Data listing
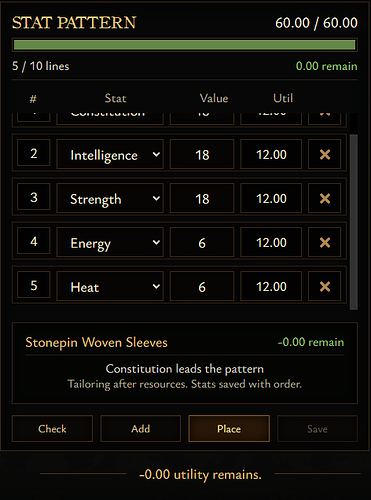Delete the Heat row with X
This screenshot has height=500, width=371.
(x=325, y=286)
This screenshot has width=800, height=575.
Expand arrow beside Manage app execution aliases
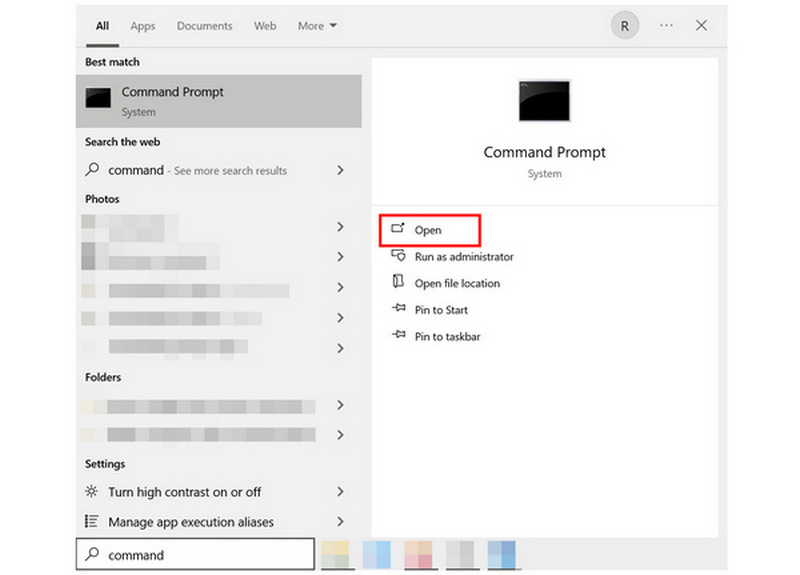tap(341, 522)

# Exercise prompt
Report each line of the material above that contains the string "screenshot".

# Response to the exercise
This screenshot has height=500, width=371.
This screenshot has width=800, height=575.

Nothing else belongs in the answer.